In March 2019, I had never heard of Lynch Syndrome. I was one of the 95% living life clueless that they have a genetic mutation that increases their risk of certain cancers. Now, three years later, I know and want to do my part spreading knowledge and March 22nd is Lynch Syndrome Awareness Day.

Picture courtesy of AliveAndKickn

Often families with the mutation have a history of cancer. In our family, there wasn’t, so the discovery came totally out of the blue.

Since it is an inherited mutation, my family needed to get tested first. My sister has also inherited it and we got it from our mom. Our brother escaped the mutation. Since both of my maternal grandparents passed away a few years ago and both of non-cancerous reasons, we don’t know which of them was a carrier.

My aunt and uncle also had the genetic test, and luckily their results were negative.

The only one who can now still pass it on in our family is my nephew. He can get the test when he turns eighteen. Until then, we’ll be praying that he doesn’t have it.

If you are new to the blog and hearing about Lynch Syndrome for the first time, you might like to read these posts that explain more about it and living with Lynch.
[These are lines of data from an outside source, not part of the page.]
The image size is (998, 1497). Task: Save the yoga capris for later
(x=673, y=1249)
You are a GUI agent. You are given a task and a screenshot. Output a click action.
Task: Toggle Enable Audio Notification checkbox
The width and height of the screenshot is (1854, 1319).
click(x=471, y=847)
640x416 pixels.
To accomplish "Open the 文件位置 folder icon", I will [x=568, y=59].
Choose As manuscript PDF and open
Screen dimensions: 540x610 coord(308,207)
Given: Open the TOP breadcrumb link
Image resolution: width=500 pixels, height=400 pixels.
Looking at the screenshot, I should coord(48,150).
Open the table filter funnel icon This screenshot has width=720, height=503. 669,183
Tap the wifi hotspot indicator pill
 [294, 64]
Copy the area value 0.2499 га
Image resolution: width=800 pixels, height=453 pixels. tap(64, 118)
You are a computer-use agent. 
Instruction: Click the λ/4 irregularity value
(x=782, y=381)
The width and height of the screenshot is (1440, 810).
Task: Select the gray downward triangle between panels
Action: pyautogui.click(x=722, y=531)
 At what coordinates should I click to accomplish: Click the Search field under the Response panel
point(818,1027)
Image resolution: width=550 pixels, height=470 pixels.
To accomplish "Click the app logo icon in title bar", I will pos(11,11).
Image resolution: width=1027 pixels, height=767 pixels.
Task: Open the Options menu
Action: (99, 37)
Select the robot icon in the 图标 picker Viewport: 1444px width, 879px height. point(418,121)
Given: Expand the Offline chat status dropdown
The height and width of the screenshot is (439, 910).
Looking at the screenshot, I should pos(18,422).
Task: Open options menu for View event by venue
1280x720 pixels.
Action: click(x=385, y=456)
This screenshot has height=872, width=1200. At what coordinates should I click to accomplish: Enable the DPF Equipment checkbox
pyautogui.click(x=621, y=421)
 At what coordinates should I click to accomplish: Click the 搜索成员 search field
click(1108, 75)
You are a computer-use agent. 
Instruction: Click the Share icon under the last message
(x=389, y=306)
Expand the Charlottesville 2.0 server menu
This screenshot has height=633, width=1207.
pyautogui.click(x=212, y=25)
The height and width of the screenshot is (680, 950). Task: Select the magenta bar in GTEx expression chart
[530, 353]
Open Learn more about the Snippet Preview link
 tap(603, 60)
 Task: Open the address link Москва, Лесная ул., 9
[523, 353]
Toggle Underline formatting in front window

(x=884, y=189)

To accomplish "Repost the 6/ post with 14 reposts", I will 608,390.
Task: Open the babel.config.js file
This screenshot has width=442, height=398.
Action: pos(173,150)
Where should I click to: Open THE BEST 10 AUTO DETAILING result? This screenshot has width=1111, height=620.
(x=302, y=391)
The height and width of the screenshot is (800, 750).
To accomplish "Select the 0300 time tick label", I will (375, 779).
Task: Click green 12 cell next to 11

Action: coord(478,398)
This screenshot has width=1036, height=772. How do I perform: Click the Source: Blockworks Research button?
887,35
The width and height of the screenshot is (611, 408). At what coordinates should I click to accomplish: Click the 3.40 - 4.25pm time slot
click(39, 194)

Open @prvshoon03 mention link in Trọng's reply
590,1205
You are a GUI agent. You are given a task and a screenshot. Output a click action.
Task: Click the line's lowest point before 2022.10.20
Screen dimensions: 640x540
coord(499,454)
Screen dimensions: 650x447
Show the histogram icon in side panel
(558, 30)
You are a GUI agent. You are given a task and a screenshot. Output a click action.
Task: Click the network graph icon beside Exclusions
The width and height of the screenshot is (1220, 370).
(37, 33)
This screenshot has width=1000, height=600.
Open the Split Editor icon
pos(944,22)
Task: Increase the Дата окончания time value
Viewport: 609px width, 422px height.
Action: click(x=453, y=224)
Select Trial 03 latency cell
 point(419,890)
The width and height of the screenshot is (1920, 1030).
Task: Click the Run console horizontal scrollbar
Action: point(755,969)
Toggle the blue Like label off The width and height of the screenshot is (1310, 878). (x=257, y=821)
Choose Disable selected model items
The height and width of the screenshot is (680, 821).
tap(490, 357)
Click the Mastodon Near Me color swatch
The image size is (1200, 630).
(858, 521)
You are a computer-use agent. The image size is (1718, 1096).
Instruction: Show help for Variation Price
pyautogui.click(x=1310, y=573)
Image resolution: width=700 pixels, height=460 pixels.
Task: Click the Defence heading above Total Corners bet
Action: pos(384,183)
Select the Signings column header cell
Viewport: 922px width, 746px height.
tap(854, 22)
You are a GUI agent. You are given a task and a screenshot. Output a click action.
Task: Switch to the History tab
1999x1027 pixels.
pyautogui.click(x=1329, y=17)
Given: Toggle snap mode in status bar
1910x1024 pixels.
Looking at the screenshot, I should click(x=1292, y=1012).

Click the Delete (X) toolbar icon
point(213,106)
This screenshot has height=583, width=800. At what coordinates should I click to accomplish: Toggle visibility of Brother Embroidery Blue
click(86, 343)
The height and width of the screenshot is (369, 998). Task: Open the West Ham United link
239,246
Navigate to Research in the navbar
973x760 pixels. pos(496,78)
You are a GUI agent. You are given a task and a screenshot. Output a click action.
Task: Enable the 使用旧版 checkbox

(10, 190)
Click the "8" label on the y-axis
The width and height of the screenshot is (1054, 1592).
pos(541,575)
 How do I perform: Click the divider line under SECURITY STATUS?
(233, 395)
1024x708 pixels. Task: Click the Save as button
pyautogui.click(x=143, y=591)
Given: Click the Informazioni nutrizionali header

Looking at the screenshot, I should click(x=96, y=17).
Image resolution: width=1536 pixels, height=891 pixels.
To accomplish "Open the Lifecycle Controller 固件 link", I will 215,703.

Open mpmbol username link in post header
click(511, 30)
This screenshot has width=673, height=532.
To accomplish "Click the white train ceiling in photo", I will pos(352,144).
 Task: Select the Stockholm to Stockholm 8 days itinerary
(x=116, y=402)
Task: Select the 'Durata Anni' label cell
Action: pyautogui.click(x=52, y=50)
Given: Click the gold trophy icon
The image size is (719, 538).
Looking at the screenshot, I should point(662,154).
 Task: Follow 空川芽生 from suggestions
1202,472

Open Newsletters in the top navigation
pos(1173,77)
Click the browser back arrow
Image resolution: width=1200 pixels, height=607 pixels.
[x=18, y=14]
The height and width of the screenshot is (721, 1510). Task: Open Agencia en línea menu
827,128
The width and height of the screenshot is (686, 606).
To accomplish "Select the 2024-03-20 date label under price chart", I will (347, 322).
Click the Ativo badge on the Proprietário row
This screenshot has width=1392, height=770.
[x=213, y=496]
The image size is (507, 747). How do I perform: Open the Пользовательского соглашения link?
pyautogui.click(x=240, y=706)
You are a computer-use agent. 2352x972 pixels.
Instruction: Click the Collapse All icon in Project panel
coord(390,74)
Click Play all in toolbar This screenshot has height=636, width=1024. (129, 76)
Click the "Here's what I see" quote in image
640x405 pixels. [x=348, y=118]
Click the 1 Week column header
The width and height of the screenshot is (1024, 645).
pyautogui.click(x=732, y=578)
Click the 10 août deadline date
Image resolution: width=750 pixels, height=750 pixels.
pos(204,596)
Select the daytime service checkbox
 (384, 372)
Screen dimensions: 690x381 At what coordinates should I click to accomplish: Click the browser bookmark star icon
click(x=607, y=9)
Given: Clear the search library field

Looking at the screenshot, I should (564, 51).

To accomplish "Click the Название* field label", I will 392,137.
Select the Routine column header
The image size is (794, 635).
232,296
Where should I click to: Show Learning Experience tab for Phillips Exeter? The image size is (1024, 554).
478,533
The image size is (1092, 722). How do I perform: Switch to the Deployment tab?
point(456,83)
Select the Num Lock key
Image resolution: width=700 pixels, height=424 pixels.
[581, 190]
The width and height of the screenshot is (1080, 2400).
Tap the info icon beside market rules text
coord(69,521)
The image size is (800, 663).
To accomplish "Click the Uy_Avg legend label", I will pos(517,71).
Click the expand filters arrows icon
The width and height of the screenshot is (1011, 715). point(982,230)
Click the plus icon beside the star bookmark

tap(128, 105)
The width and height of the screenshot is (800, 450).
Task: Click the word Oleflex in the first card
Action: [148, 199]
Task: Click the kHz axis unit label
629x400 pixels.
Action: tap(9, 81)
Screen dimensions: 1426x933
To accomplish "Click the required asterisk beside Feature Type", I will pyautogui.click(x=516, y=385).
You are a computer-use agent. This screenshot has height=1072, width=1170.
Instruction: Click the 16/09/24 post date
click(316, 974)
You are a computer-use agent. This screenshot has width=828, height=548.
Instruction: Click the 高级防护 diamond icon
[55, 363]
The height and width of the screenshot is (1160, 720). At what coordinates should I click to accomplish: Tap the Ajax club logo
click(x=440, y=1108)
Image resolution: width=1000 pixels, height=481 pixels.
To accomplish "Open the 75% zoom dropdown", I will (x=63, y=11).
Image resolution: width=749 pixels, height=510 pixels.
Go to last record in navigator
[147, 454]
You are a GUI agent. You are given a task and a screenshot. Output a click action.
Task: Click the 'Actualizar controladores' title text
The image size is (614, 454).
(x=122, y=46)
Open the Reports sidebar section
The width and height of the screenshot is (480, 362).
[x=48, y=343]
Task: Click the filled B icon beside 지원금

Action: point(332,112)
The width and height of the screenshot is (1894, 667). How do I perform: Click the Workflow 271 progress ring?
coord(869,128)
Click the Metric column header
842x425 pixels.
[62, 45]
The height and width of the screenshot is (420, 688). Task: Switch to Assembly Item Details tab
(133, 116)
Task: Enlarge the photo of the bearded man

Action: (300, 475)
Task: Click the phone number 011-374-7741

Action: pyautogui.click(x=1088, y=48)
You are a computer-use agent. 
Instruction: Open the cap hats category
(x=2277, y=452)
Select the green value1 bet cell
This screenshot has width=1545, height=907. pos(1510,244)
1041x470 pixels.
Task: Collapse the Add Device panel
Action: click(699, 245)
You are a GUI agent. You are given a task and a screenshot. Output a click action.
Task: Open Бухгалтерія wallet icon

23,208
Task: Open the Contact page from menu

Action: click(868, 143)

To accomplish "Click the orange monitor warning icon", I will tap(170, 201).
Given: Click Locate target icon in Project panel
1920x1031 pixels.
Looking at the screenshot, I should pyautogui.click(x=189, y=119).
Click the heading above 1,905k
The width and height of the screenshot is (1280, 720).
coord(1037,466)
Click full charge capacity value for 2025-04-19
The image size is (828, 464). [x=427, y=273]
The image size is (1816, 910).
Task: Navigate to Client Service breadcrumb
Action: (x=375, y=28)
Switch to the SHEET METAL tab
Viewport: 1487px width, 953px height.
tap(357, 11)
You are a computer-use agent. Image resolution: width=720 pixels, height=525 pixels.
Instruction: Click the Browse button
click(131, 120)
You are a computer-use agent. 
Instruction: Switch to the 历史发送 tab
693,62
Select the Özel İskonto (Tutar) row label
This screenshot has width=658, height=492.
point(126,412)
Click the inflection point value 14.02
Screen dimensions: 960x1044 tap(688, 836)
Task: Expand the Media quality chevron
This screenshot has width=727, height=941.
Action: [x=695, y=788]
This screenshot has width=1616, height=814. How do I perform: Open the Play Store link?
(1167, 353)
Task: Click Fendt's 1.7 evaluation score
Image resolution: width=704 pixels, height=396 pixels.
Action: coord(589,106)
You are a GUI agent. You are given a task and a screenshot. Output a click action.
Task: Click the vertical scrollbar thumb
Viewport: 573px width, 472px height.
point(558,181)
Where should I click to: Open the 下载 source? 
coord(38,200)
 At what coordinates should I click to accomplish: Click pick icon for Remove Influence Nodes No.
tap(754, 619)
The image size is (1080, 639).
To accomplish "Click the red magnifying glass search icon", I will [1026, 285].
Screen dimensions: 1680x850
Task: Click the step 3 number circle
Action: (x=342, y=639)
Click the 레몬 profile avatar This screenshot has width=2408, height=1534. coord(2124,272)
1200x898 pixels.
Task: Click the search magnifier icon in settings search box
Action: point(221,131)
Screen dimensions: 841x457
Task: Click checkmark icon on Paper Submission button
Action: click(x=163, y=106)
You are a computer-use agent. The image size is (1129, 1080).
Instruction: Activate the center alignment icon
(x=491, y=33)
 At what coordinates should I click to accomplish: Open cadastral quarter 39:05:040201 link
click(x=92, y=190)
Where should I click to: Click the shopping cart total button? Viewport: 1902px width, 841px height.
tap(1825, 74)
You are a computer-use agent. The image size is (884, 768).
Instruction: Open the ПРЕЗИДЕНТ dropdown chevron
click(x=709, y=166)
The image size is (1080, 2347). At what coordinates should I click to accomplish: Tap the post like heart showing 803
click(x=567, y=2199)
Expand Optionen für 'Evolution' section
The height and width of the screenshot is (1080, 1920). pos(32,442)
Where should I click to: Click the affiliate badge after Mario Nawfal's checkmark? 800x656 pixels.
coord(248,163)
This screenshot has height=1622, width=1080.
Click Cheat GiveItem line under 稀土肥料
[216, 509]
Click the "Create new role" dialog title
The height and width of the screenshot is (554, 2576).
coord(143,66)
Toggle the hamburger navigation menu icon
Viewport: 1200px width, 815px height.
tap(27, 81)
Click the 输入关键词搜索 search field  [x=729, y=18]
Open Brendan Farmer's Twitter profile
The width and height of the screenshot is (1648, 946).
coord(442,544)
Lynch Syndrome – Living With Faulty Genes

How Does Lynch Syndrome Increase Cancer Risk

I have had nearly three years to get used to the idea that I have a gene that increases my risk of certain cancers.

Frankly, it sucks.

It’s not like I think about it every day all the time. Of course I don’t. It would drive me crazy. But it is at the back of my mind a lot of the time.

It’s on my mind when I’m writing the shopping list or fancy a fatty donut or a big bag of crisps. I think about it when I skip exercising or don’t get enough sleep. When in the past I would have dismissed most aches and pains, now I wonder if they are just harmless, passing things of signs of something else.

But having it at the back of my mind also reminds me to seize the day. It reminds me to make healthier choices and to look after myself better. It is because cancer and LS that I finally sent my book baby to some agents.

And most importantly with knowledge comes a better chance of survival.

People who know they have Lynch Syndrome have regular colonoscopies to detect colorectal cancer early. We can have our stool tested for bacteria that could indicate stomach cancer. We can opt to have a preventative hysterectomy like my sister Päivi did.

Knowing you have LS makes you more aware of anything unusual in your body. It can also speed up getting referred for further investigations.

Päivi recently had a weird sensation on her side, near the ribs she wanted to have checked out. Because of LS, or really it should be thanks to LS, she didn’t have the usual waiting time to get it checked out. She had a full-body MOT, and all is well.

We also need to remember that cancer genetics are advancing all the time. Cancer medication is getting more precise; immunotherapy and gene sequencing offer hope for the future.

This is not good news for LS people only, but for anyone diagnosed with cancer. According to Cancer Research UK, the cancer survival rate in the UK has doubled in the last 40 years.

I would like to encourage anyone with a family history of cancers linked to LS to speak to their doctor and to request genetic testing. Whilst learning you have LS is bloody tough, it can also save your life.

I’m not exaggerating. It is true. Knowledge is power, and early detection saves lives.

And for those of us living with Lynch, or other genetic mutations, let’s remember that we are more than our genes. Lynch Syndrome doesn’t define us.

When diagnosed with something like LS, we have a choice of how to react.

I am choosing to use it for empowerment. I am choosing to use it as a reminder to take action and live life to the fullest. Life is no longer something that happens to me.

I am in charge and it is my right, and duty, to live my best life.